RECORDS TO USE START
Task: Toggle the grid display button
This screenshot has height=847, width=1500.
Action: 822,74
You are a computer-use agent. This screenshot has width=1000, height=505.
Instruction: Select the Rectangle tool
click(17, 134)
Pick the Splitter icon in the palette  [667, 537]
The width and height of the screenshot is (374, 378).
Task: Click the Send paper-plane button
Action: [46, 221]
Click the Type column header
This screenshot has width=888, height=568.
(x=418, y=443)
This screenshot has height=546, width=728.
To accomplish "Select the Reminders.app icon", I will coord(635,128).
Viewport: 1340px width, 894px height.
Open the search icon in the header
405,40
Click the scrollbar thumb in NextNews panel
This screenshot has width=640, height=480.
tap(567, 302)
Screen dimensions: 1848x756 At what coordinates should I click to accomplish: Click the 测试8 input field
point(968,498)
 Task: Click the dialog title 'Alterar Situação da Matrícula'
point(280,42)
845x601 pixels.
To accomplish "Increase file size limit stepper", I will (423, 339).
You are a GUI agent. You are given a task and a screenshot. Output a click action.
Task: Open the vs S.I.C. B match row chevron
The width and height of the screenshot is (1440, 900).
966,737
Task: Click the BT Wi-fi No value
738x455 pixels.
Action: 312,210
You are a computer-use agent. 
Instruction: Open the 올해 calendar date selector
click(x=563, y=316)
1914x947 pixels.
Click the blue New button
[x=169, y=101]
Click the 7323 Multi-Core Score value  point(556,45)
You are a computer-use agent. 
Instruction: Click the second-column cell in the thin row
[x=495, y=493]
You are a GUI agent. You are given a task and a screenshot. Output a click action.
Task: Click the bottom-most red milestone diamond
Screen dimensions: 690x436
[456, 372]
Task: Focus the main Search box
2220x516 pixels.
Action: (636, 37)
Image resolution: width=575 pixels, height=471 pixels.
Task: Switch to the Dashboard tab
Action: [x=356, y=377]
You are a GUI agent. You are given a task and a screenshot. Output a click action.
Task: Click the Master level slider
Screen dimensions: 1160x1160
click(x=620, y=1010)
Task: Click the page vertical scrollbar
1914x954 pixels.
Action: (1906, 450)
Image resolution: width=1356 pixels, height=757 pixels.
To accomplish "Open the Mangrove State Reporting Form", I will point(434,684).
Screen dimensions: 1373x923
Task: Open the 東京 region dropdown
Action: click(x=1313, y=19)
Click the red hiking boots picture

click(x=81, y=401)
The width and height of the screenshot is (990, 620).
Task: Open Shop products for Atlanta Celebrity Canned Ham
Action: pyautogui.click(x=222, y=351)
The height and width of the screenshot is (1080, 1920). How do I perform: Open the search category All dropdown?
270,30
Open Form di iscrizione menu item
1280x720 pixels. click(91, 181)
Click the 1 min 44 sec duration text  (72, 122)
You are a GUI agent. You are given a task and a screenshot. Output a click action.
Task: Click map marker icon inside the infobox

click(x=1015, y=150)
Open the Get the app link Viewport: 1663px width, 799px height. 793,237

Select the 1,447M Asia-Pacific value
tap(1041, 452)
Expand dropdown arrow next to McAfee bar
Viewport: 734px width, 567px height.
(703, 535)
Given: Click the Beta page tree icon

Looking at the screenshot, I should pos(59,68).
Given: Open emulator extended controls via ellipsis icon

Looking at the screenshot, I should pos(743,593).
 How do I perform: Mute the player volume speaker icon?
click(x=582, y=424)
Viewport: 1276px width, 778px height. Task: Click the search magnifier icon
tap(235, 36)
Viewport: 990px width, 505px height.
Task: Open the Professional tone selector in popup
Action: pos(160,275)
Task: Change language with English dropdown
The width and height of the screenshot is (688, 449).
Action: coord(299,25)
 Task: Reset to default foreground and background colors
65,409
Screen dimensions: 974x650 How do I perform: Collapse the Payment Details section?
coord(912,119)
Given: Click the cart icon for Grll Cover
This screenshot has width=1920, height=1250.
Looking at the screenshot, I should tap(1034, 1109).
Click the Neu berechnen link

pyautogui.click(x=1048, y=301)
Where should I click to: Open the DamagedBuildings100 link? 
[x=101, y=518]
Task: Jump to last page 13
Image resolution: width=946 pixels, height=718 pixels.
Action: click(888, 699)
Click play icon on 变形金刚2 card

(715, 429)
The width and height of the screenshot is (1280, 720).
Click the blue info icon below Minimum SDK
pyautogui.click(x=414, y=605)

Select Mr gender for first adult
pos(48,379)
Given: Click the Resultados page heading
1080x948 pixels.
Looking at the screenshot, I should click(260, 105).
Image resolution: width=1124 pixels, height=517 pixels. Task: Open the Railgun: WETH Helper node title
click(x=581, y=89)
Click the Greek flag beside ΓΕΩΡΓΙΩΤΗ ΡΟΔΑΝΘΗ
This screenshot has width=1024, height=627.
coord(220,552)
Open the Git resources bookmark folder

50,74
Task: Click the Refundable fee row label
RECORDS TO USE END
* _ABOUT THIS EXERCISE_: Please copy the lines above from the line with "Task: Reset to" up to and including the line with "Task: Jump to last page 13", exactly as written and with nothing else.

* _RESULT OF THE TASK_:
 Task: Reset to default foreground and background colors
65,409
Screen dimensions: 974x650 How do I perform: Collapse the Payment Details section?
coord(912,119)
Given: Click the cart icon for Grll Cover
This screenshot has width=1920, height=1250.
Looking at the screenshot, I should tap(1034, 1109).
Click the Neu berechnen link

pyautogui.click(x=1048, y=301)
Where should I click to: Open the DamagedBuildings100 link? 
[x=101, y=518]
Task: Jump to last page 13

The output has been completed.